Es ist in diesem Zusammenhang von Interesse darauf hinzuweisen, daß in der buddhistischen Kunst im großen Stil Bilder von Schädeln, abgetrennten Köpfen, Leichen, Mordszenen… gezeigt werden. Buddhistische Mönche wurden ermutigt, über Leichen in verschiedenen Verwesungszuständen zu meditieren… Es wurde auch empfohlen, daß die höchsten Einweihungen des Kalachakra-Tantra in Krematorien, Beinhäusern, Gräbern, Mordstätten stattfinden sollen (vgl. S. 12).

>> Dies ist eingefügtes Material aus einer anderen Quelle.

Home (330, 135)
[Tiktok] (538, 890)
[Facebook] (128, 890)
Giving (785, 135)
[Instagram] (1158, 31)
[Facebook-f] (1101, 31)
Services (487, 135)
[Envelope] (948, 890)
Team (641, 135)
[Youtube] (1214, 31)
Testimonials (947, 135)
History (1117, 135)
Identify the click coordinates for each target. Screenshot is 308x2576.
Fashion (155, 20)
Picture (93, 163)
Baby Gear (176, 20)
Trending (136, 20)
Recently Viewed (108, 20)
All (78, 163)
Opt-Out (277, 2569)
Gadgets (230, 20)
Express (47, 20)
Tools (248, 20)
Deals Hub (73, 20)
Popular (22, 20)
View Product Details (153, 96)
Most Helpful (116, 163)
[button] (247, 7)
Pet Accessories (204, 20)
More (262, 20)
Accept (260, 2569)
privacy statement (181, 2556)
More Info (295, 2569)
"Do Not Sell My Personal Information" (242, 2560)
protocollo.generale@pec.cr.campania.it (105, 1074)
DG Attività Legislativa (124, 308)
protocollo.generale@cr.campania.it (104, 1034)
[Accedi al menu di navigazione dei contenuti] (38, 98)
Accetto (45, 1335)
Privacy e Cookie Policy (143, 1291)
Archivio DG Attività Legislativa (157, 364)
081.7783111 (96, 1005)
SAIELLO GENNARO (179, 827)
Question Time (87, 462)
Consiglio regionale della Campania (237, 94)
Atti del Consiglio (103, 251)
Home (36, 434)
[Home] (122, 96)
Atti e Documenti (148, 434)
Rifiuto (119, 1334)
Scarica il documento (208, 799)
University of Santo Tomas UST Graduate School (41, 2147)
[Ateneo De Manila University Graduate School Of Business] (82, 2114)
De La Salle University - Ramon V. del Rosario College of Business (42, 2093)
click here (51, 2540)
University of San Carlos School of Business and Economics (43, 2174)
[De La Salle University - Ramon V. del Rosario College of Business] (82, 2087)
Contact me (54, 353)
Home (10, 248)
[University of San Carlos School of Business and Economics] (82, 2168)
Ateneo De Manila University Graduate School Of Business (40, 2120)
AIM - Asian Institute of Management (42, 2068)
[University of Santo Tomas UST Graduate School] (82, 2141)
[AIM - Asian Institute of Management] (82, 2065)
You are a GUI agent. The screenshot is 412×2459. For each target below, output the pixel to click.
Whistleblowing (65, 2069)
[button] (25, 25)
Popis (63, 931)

Im tibetischen Buddhismus sind viele Gottheiten keineswegs freundlich und barmherzig, sondern grausam… Es sind Gottheiten, die mit bedrohlichen und zornigen Gesichtern, Schwertern, Halsketten und Schalen aus menschlichen Schädeln dargestellt werden, mit Leichen, die von ihren Füßen zertreten werden. Der größte Teil des tibetisch-buddhistischen Symbolbuchs zeigt Waffen, abgetrennte Köpfe, menschliche Schädel und Knochen (vgl. S. 12). Die grimmigste Gottheit, die für die Verteidigung des buddhistischen „Glaubens“ zuständig ist, heißt Palden Lhamo und ist der persönliche Beschützer des Dalai Lama und der Stadt Lhasa. Palden Lhamo wird als weibliche Gottheit dargestellt, schwarz, bewaffnet und auf einem Pferd. Sie ist eine grausame und mörderische Gottheit… Die Verehrung solch grausamer Gottheiten ist in der tibetisch-buddhistischen Welt weit verbreitet. Die Menschen glauben, daß solche Gottheiten wirksamer sind als gütige (vgl. S. 13–16).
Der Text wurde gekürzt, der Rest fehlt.